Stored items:
■ ■ ■ ■ ■ ■ ■

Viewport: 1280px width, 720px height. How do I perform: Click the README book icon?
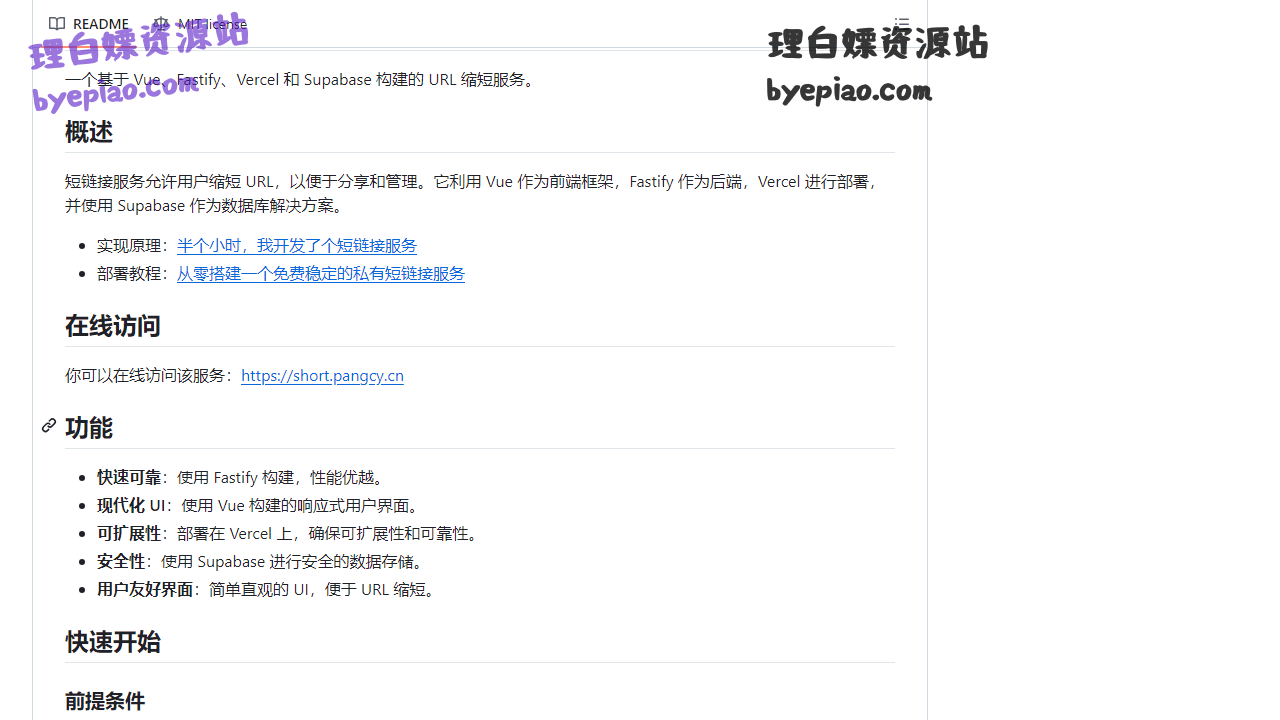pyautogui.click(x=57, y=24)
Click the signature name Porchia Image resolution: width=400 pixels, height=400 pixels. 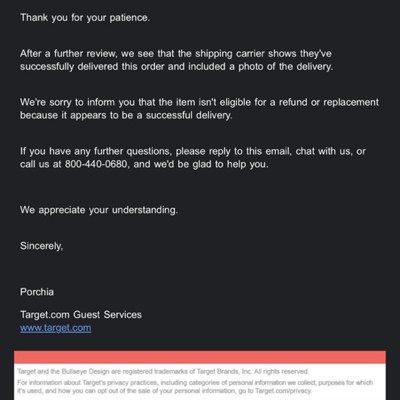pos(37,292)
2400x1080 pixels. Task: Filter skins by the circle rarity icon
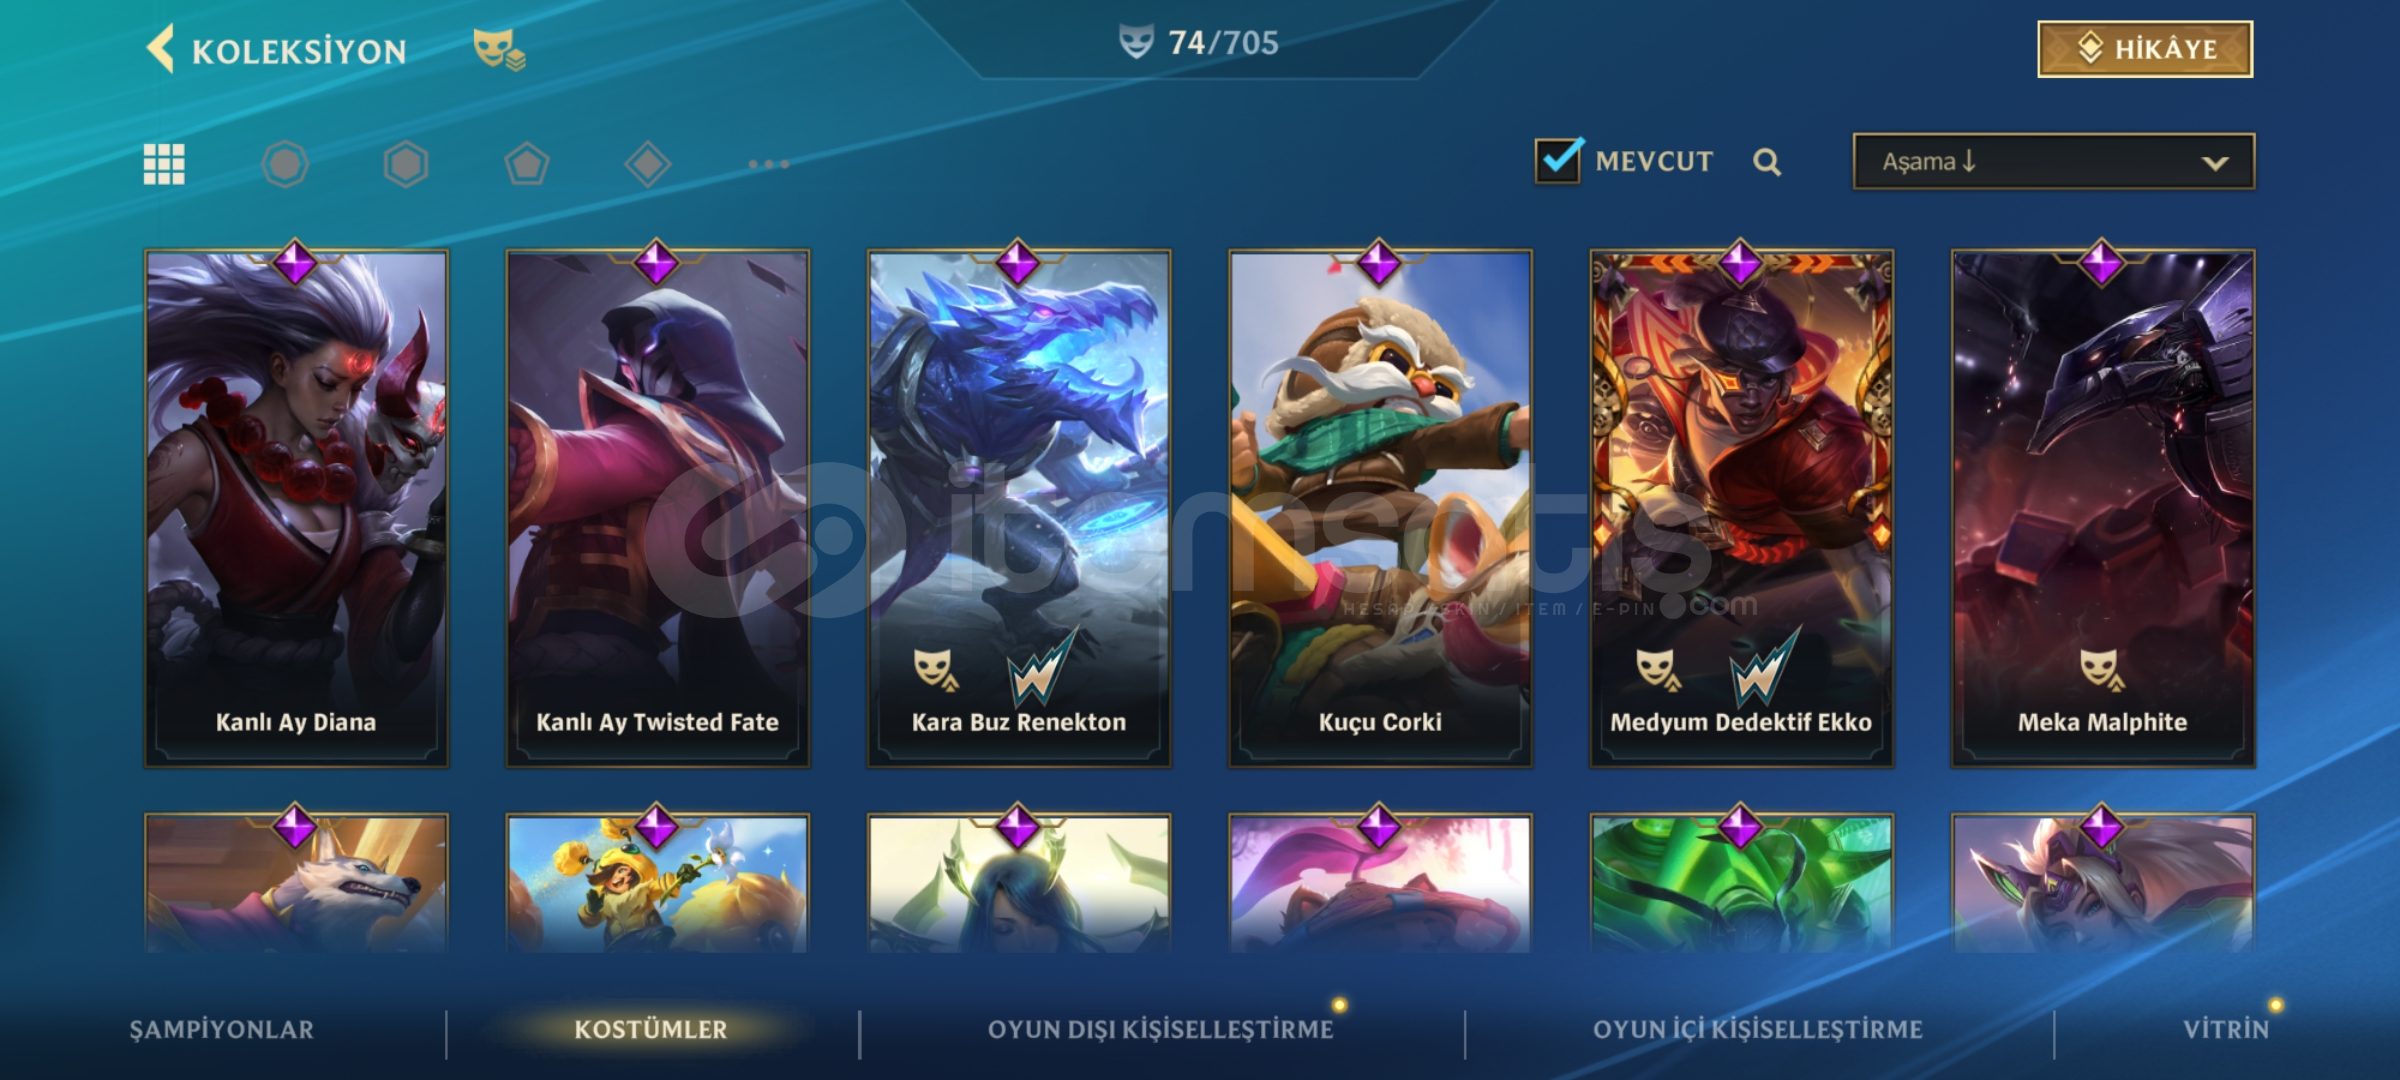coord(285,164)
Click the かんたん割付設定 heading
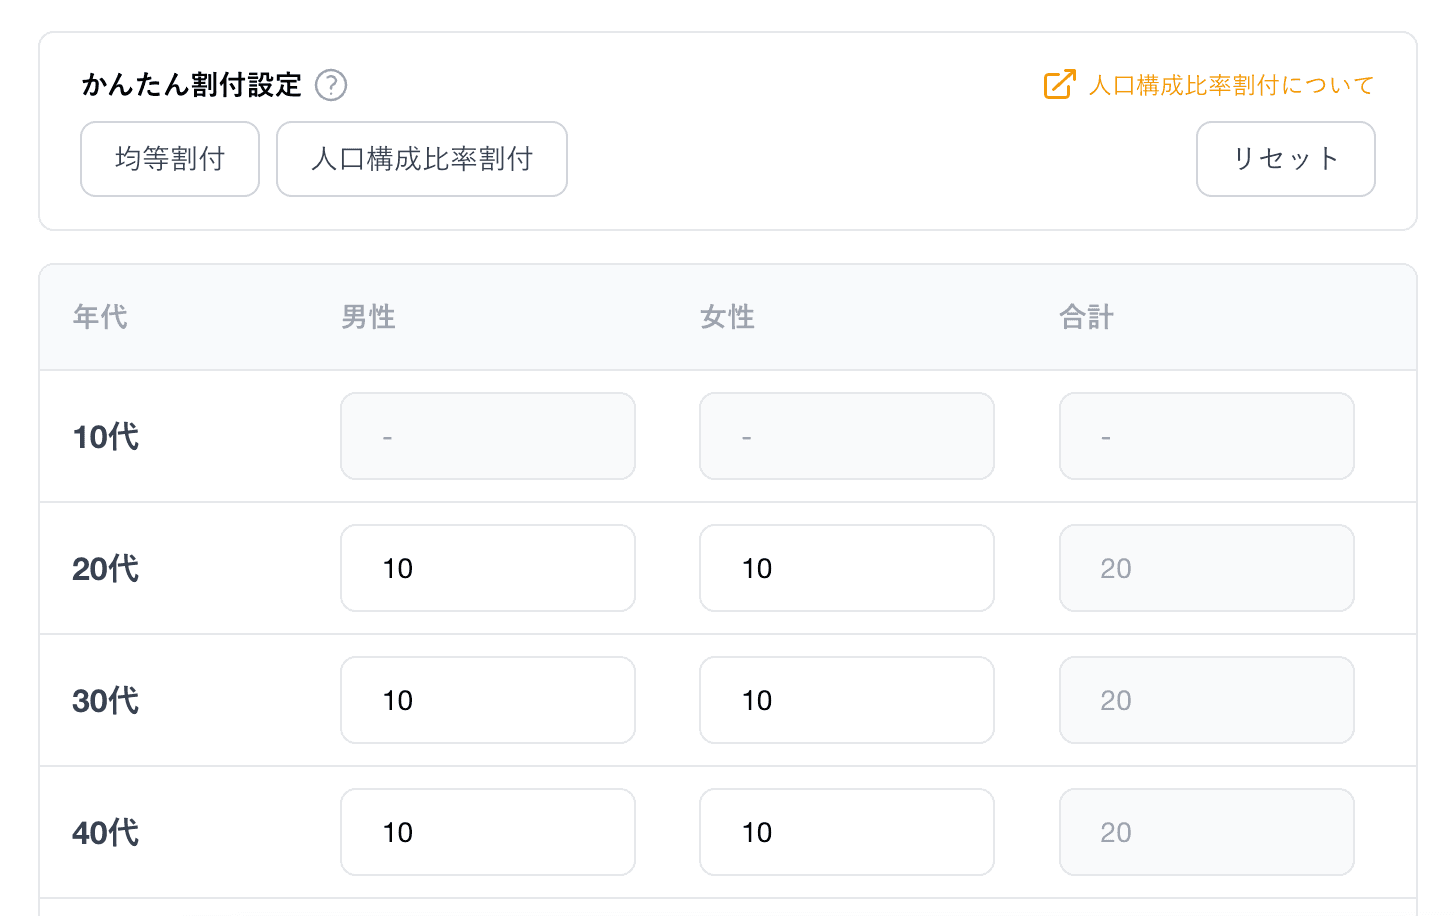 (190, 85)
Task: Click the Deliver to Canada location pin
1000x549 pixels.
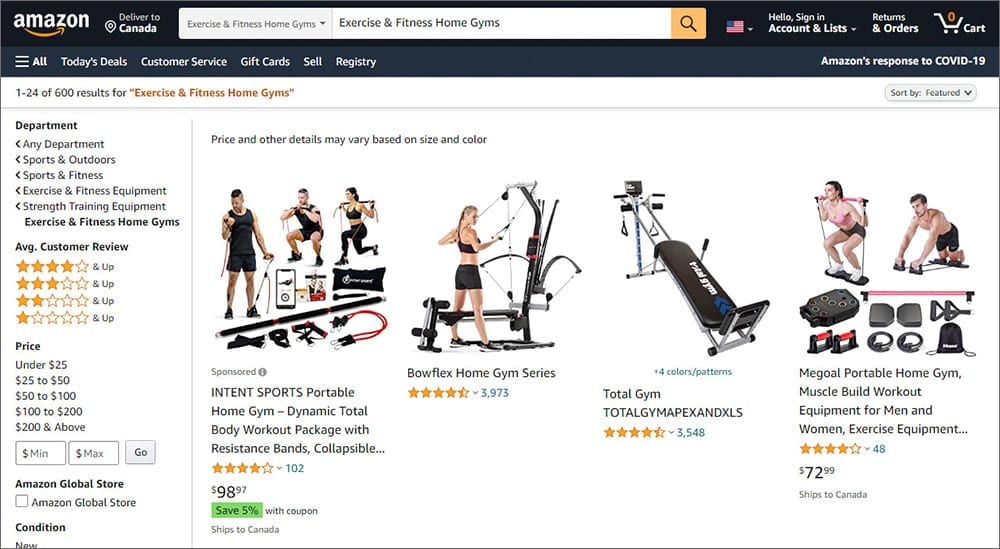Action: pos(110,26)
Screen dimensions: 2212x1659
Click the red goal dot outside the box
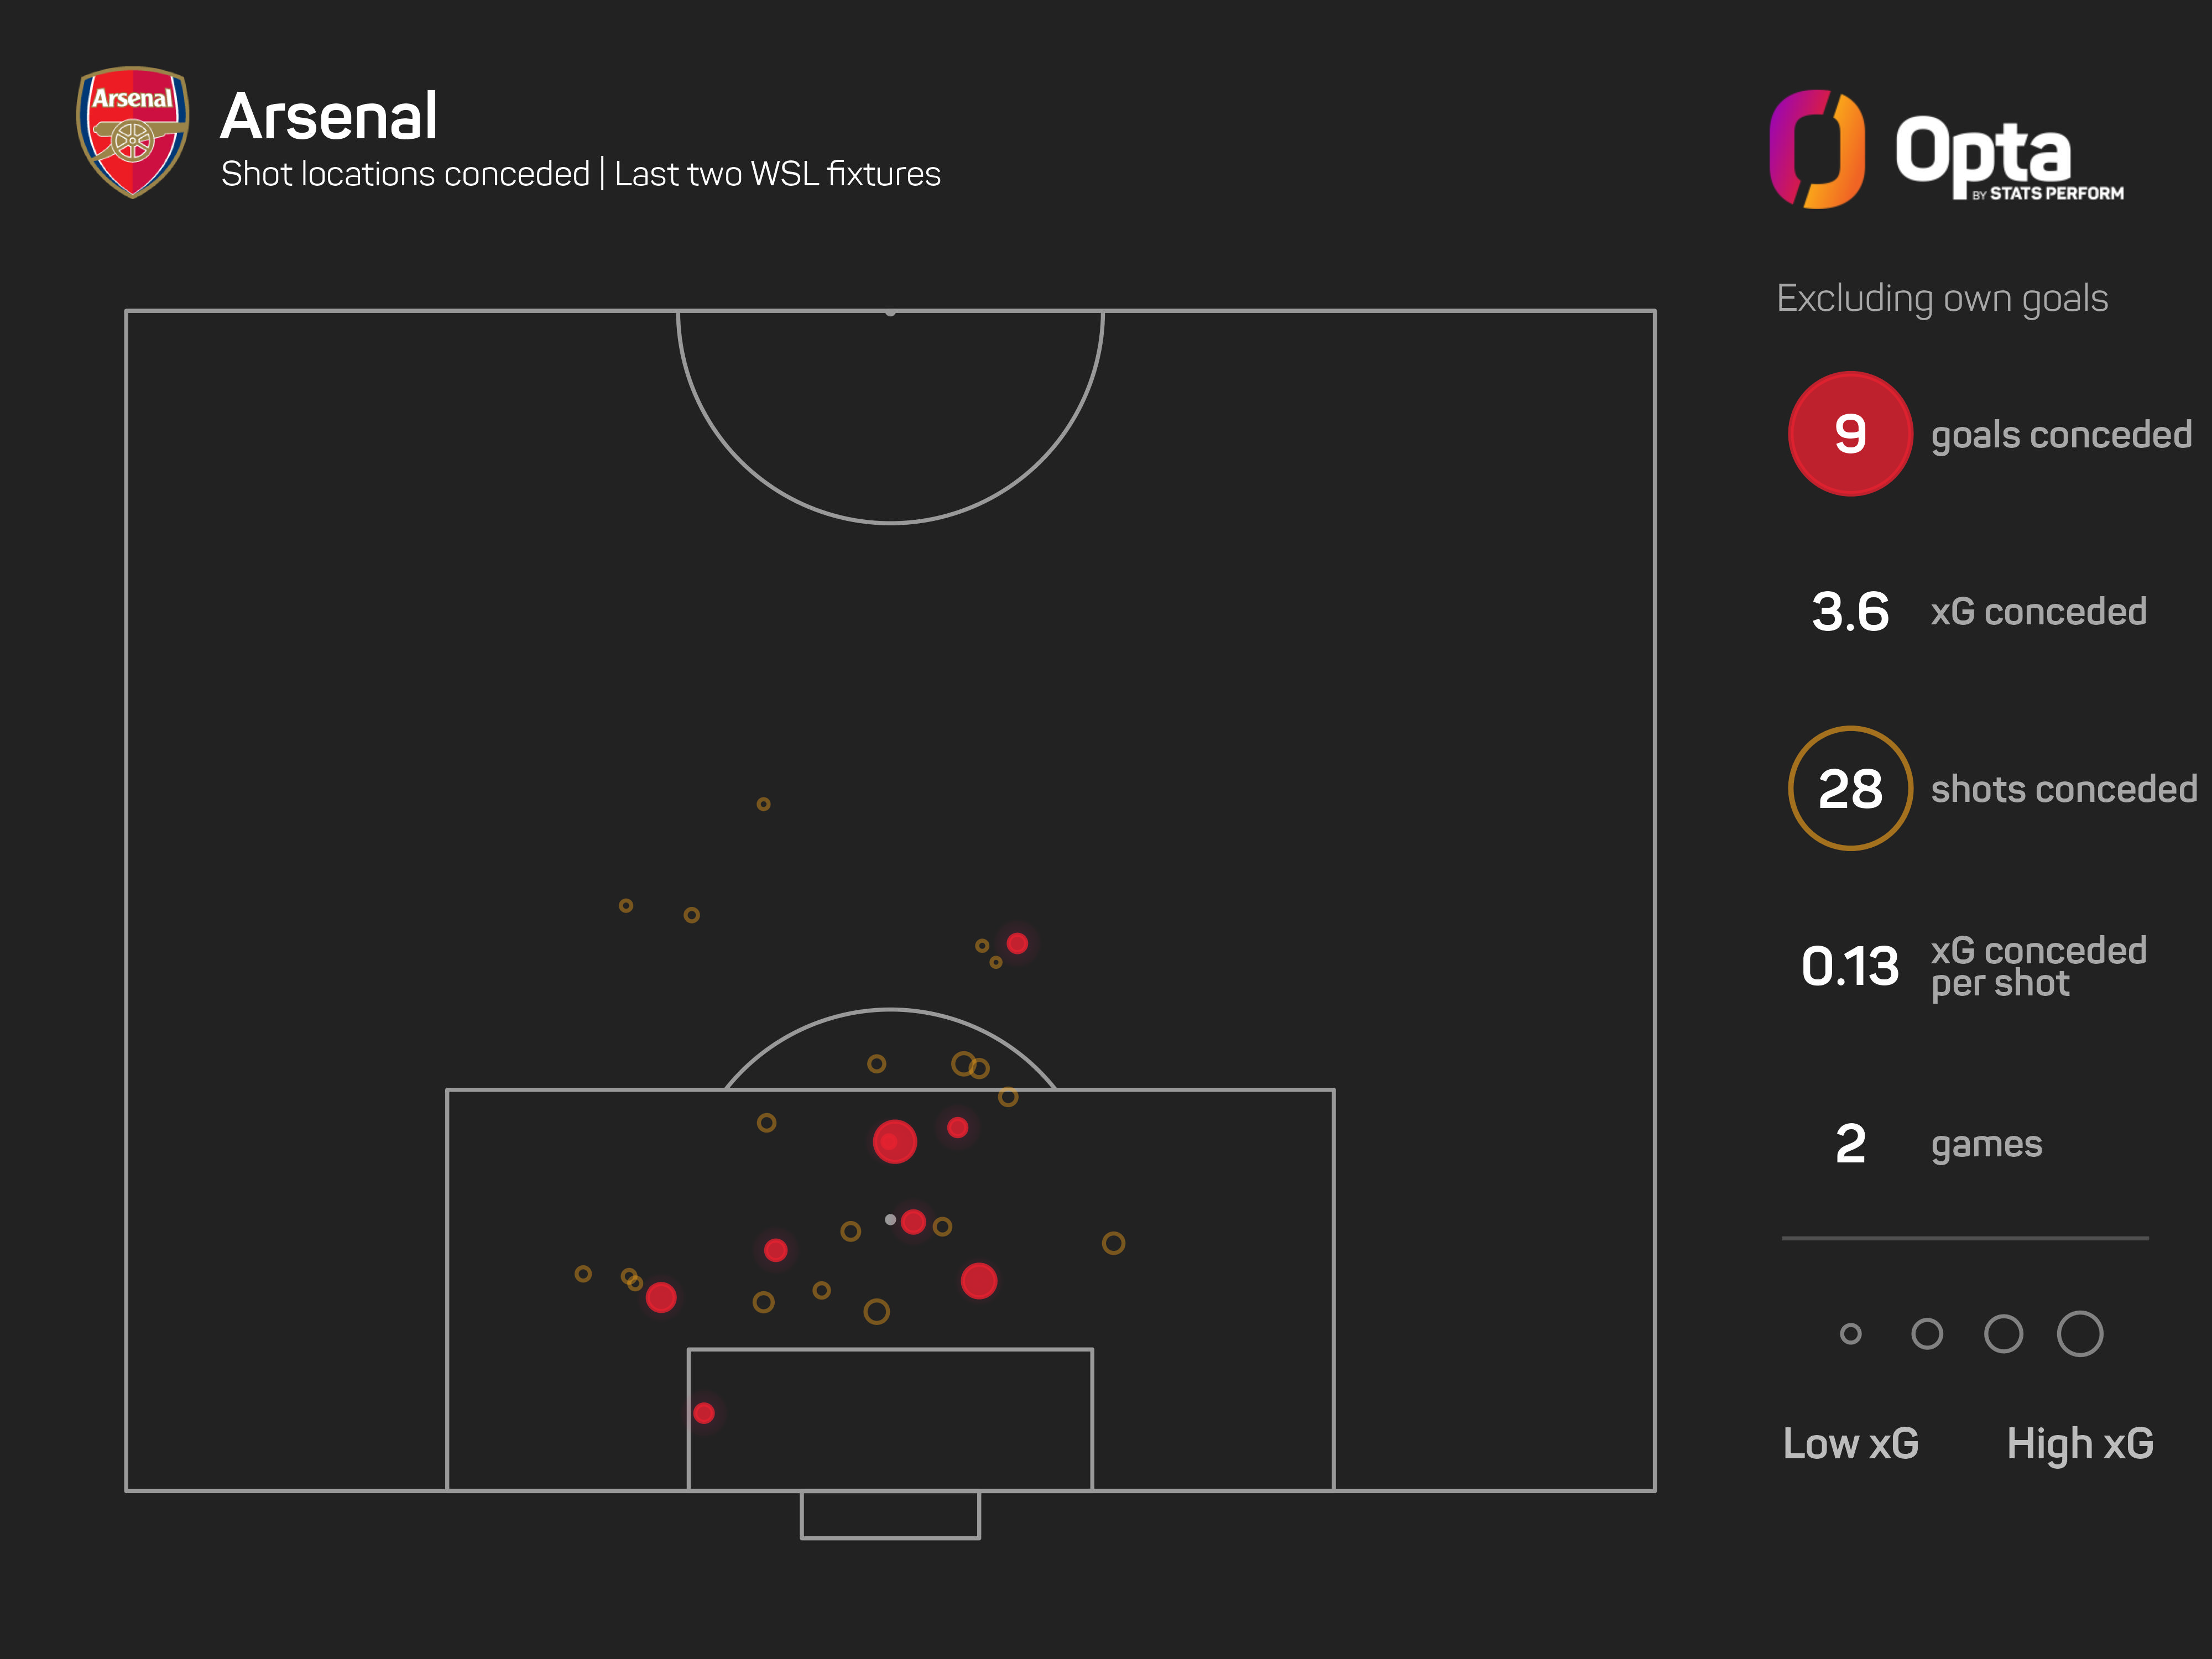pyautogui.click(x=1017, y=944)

■ ■ ■ ■ ■ ■ ■

**Task brief:** Write out, word for word, only the lines from the one containing "Task: Click the" to the end of the data above; the pictures stay out.

**Answer section:**
Task: Click the Deliver to Canada location pin
1000x549 pixels.
Action: pos(110,26)
Screen dimensions: 2212x1659
Click the red goal dot outside the box
pyautogui.click(x=1017, y=944)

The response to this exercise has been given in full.